Written task
Switch "image" to "screenshot" in the entries below and reproduce them otherwise unchanged, leaving out the pictures.

Records shown
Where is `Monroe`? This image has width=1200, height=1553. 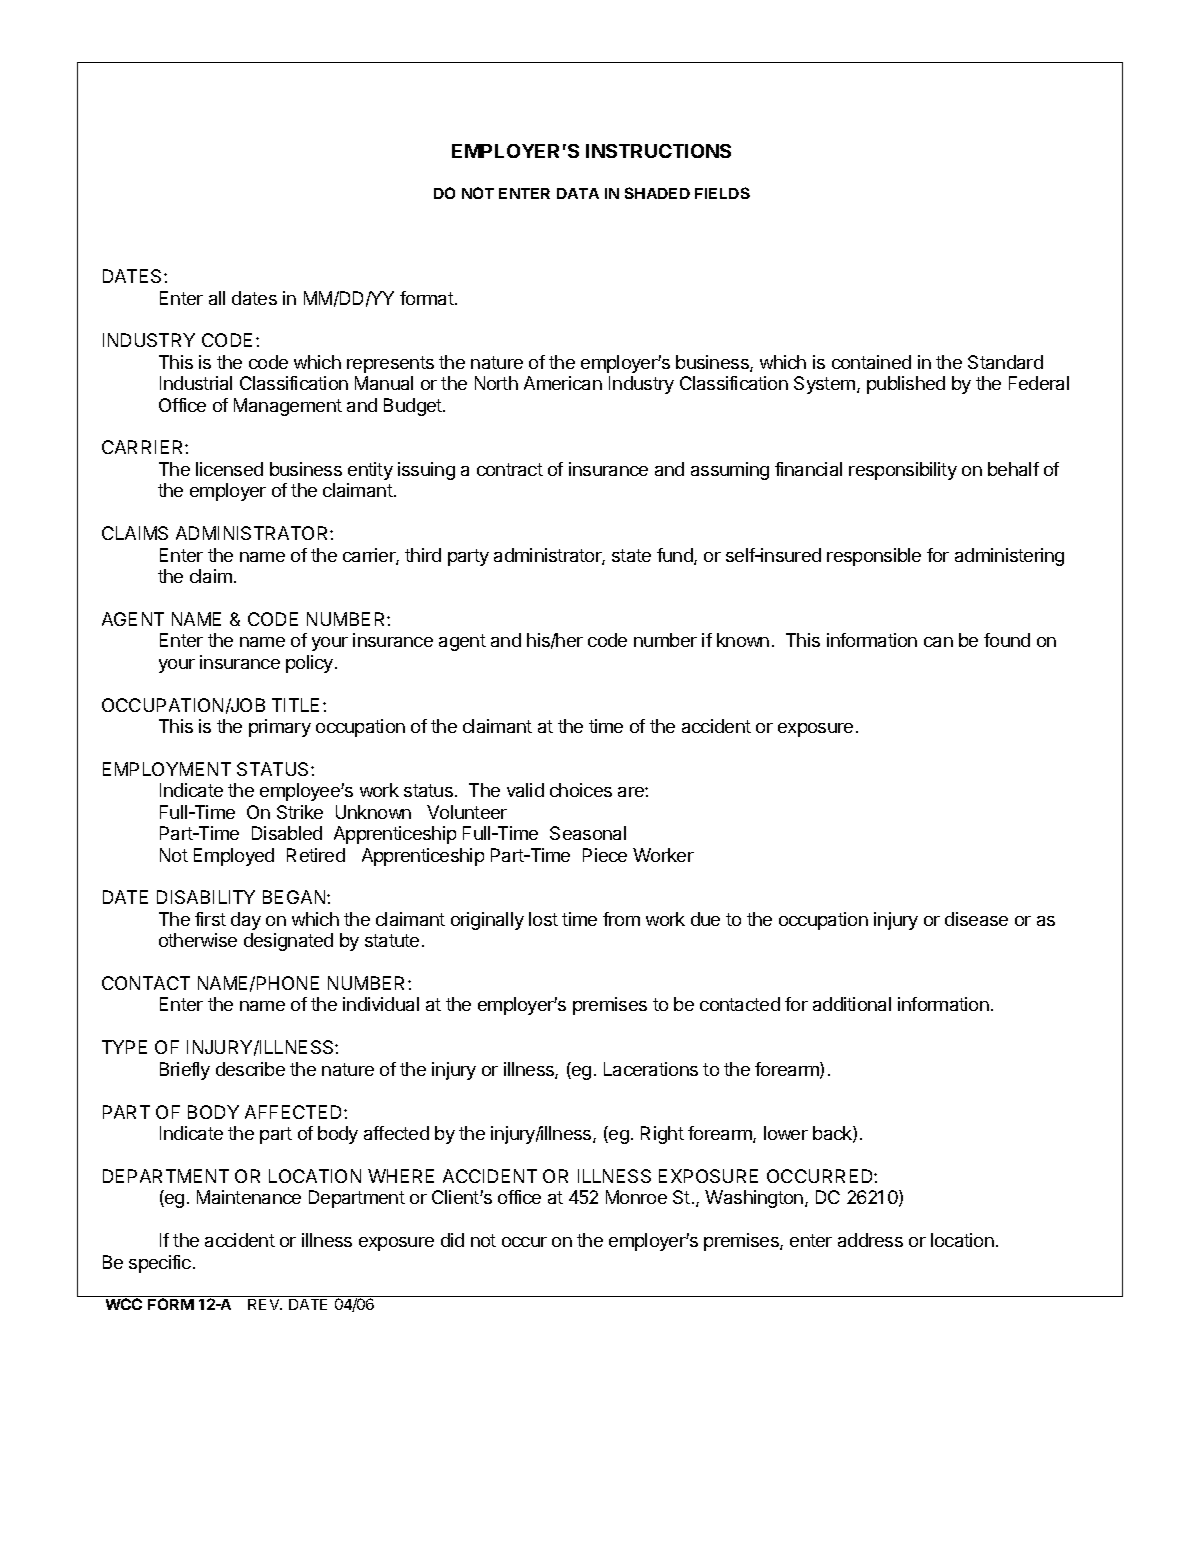
Monroe is located at coordinates (636, 1197).
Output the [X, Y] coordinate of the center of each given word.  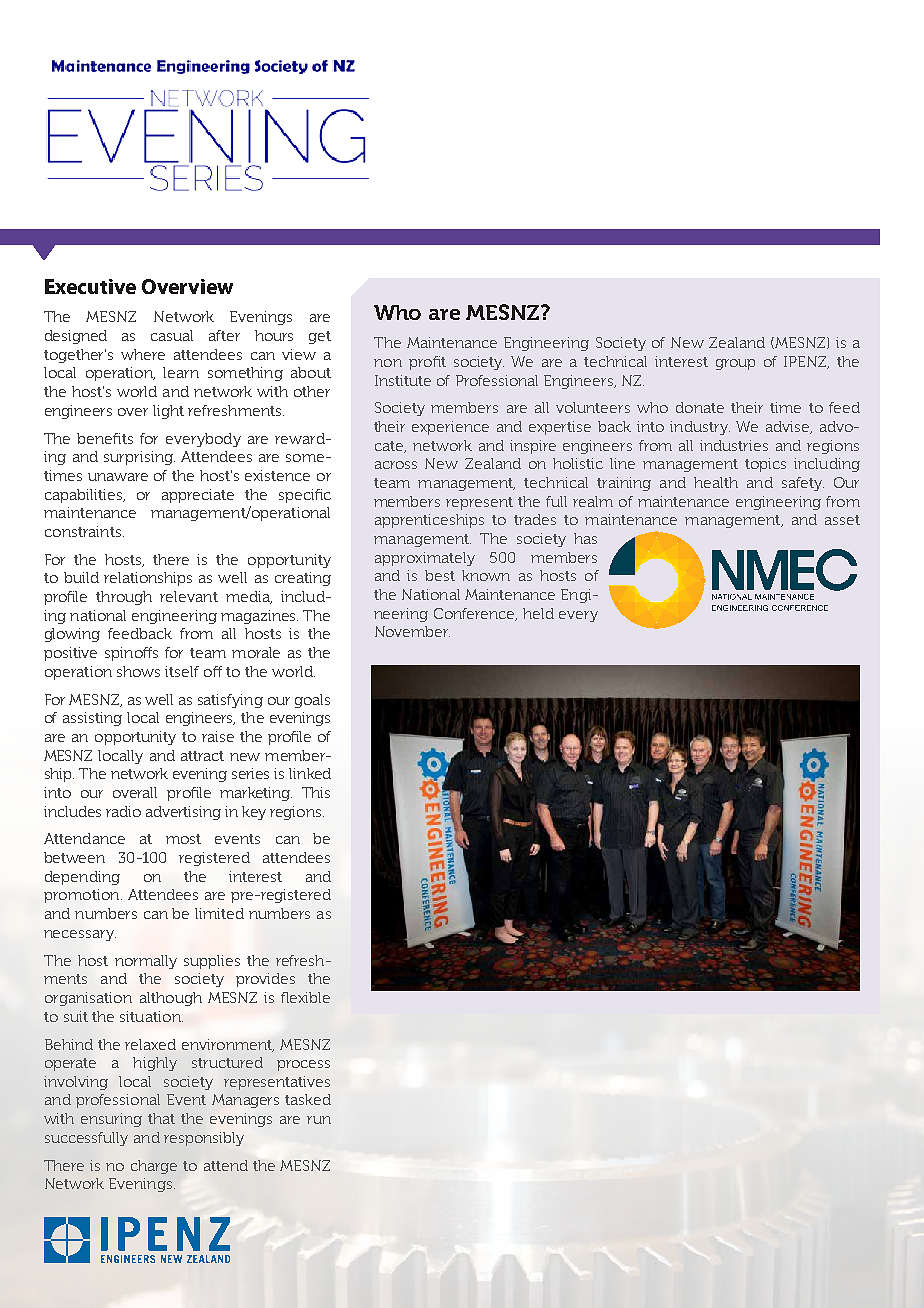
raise [218, 736]
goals [312, 701]
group [735, 364]
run [319, 1120]
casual [172, 335]
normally [146, 962]
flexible [305, 997]
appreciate [198, 496]
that [161, 1118]
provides [265, 980]
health [716, 482]
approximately [425, 559]
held [538, 613]
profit [427, 363]
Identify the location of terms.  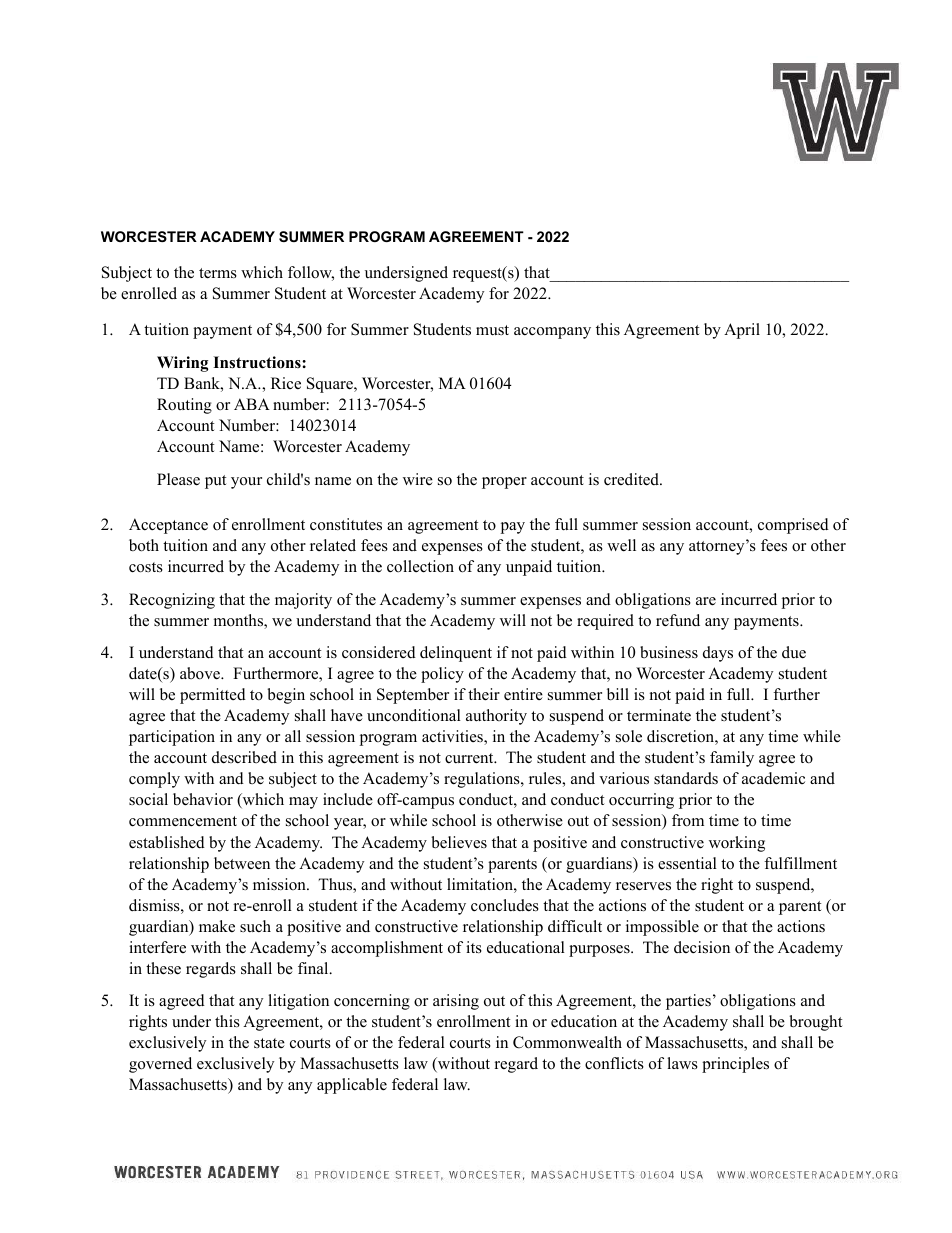
(218, 273).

Full output
Where is `Monroe`? This screenshot has width=1200, height=1553. 
Monroe is located at coordinates (636, 1197).
Output the [X, Y] coordinate of the center of each given word.  
raise [218, 736]
goals [312, 701]
group [735, 364]
run [319, 1120]
casual [172, 335]
normally [146, 962]
flexible [305, 997]
appreciate [198, 496]
that [161, 1118]
provides [265, 980]
health [716, 482]
approximately [425, 559]
held [538, 613]
profit [427, 363]
Identify the location of terms.  
(218, 273).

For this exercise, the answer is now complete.